There was a stirring in the wagon and a chorus of croaky ‘good mornings’ exchanged, amidst plumes of condensation. Outside, Ben could see there was already a flurry of activity. Keats was already up and taking note of the downfall. His flinty old face, normally frozen into its one and only expression of tired sufferance, was now drawn into a stretched scowl of concern. Ben watched him talking quietly with Broken Wing, both looking up repeatedly at the featureless white sky. Other people were rising, emerging from their wagons, pushing cascades of snow off their laden canopies, dropping out of the back into knee-deep drifts and yelping with surprise.
Keats nodded firmly, the discussion with Broken Wing concluded and a decision made. ‘Goddamned snow’s here now!’ he bellowed angrily. His voice echoed back off the trees a moment later. ‘There’ll be no going anywhere now!’ He stamped snow off his boots and deerskin britches. ‘Damn it!’
Ben put away his writing things.
‘C’mon! Everyone up! We’ve got work to do!’ Keats was barking out orders to everyone, his people and Preston’s, to get up, to get to work.
‘That’s it! C’mon! Everybody up! Your wagons ain’t wagons no more. They gotta be turned into winter shelters!’
Ben thanked Mr and Mrs McIntyre for taking him in last night. Considering how deep the snow was, he realised he would have had
to dig himself out - if he hadn’t frozen to death in his sleep. McIntyre was already sorting through his tools. Mrs McIntyre flashed him a smile. ‘Well now, we’re all in this together, Mr Lambert, aren’t we?’
‘Everyone up! C’mon! There’s work to do! Plenty of it!’ Keats’s voice echoed around the clearing. ‘Get up and grab your tools!’

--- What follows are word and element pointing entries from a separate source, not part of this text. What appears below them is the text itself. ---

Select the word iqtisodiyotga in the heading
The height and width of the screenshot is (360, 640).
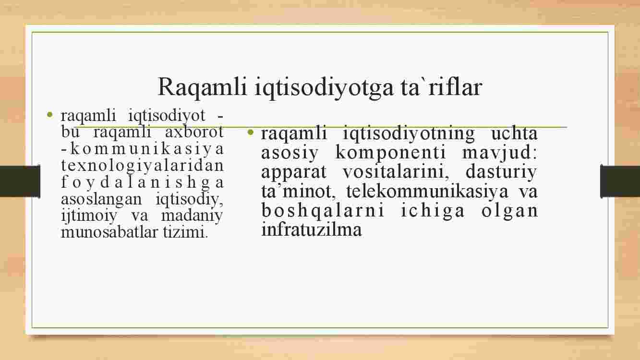[324, 87]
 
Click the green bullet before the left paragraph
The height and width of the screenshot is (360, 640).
[50, 115]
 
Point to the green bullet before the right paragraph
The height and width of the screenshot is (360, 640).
[251, 132]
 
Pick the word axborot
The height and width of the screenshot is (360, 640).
[194, 132]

Ben disentangled himself from the splayed limbs of the still-sleeping children and climbed out through the canvas opening, shuddering as a blast of freezing air enveloped him - a contrast to the warm fug of body heat built up in the McIntyres’ wagon overnight.
He dropped off the trap, knee-deep into the snow, and found himself wincing at the bright, upward-reflected glare all around him. Looking around, he hadn’t realised how big the clearing was. Last night, the wagons had limped into this place after dark, with snow reducing visibility to just a few dozen yards. There had appeared to be space enough to spread out off the track and corral the oxen together, and so they had, expecting that with first light, they would hitch up again and be moving on.

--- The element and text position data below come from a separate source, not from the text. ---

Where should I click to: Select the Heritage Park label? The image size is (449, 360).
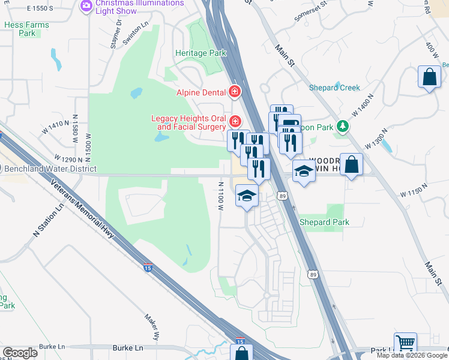click(x=200, y=53)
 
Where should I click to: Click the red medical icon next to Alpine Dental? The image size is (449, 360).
click(x=235, y=92)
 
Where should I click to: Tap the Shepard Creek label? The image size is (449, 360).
click(x=334, y=88)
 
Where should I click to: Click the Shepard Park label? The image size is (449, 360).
click(x=324, y=222)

Ben watched as men obediently stirred from every wagon - Preston’s people as well as Keats’s - each brandishing a saw or an axe. They waded through the snow towards Keats. He saw the tall, slender frame of Preston amongst them, almost a head taller than most of the stocky men of his church.
‘Gentlemen, join us here in the centre!’ Preston’s voice boomed across the clearing. ‘With your tools, if you please!’
Ben made his way towards Keats. Broken Wing stood silently beside him, his head covered with a red woollen cap.
‘Good morning,’ said Ben.
‘What’s good about it?’ spat Keats angrily.
Men gathered about him. Preston pushed his way through them. ‘Mr Keats, it appears then that the weather has let us down.’
‘You could say that,’ the old guide replied dryly.